Lay out every line of the records below as a Markdown table with the columns Row and Line, numbering each row and omitting blank lines.

AVAILABLE RECORDS:
----

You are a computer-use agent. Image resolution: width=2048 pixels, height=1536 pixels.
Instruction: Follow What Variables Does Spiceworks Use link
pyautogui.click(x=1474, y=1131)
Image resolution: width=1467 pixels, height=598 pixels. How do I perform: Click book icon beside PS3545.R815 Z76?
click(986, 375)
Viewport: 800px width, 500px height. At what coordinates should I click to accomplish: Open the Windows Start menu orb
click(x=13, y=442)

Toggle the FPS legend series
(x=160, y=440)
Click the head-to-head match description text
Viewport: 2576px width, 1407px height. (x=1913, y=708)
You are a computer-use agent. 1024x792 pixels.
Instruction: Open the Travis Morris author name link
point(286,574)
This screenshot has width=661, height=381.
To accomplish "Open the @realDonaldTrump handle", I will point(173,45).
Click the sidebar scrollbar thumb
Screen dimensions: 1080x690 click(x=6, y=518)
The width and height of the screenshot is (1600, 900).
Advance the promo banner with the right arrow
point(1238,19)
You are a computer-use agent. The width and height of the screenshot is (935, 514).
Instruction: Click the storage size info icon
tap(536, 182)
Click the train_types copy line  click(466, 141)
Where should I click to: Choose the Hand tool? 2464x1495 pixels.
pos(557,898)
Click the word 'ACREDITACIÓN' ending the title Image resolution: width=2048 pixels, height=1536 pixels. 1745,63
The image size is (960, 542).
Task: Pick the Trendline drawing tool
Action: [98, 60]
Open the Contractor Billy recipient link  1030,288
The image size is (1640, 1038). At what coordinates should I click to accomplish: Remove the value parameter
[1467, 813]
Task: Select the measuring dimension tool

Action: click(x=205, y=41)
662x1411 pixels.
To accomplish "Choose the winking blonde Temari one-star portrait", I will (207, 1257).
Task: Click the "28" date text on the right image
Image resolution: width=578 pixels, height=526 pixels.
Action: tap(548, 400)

----

ANSWER TO THIS PROBLEM:
| Row | Line |
|---|---|
| 1 | You are a computer-use agent. Image resolution: width=2048 pixels, height=1536 pixels. |
| 2 | Instruction: Follow What Variables Does Spiceworks Use link |
| 3 | pyautogui.click(x=1474, y=1131) |
| 4 | Image resolution: width=1467 pixels, height=598 pixels. How do I perform: Click book icon beside PS3545.R815 Z76? |
| 5 | click(986, 375) |
| 6 | Viewport: 800px width, 500px height. At what coordinates should I click to accomplish: Open the Windows Start menu orb |
| 7 | click(x=13, y=442) |
| 8 | Toggle the FPS legend series |
| 9 | (x=160, y=440) |
| 10 | Click the head-to-head match description text |
| 11 | Viewport: 2576px width, 1407px height. (x=1913, y=708) |
| 12 | You are a computer-use agent. 1024x792 pixels. |
| 13 | Instruction: Open the Travis Morris author name link |
| 14 | point(286,574) |
| 15 | This screenshot has width=661, height=381. |
| 16 | To accomplish "Open the @realDonaldTrump handle", I will point(173,45). |
| 17 | Click the sidebar scrollbar thumb |
| 18 | Screen dimensions: 1080x690 click(x=6, y=518) |
| 19 | The width and height of the screenshot is (1600, 900). |
| 20 | Advance the promo banner with the right arrow |
| 21 | point(1238,19) |
| 22 | You are a computer-use agent. The width and height of the screenshot is (935, 514). |
| 23 | Instruction: Click the storage size info icon |
| 24 | tap(536, 182) |
| 25 | Click the train_types copy line  click(466, 141) |
| 26 | Where should I click to: Choose the Hand tool? 2464x1495 pixels. |
| 27 | pos(557,898) |
| 28 | Click the word 'ACREDITACIÓN' ending the title Image resolution: width=2048 pixels, height=1536 pixels. 1745,63 |
| 29 | The image size is (960, 542). |
| 30 | Task: Pick the Trendline drawing tool |
| 31 | Action: [98, 60] |
| 32 | Open the Contractor Billy recipient link  1030,288 |
| 33 | The image size is (1640, 1038). At what coordinates should I click to accomplish: Remove the value parameter |
| 34 | [1467, 813] |
| 35 | Task: Select the measuring dimension tool |
| 36 | Action: click(x=205, y=41) |
| 37 | 662x1411 pixels. |
| 38 | To accomplish "Choose the winking blonde Temari one-star portrait", I will (207, 1257). |
| 39 | Task: Click the "28" date text on the right image |
| 40 | Image resolution: width=578 pixels, height=526 pixels. |
| 41 | Action: tap(548, 400) |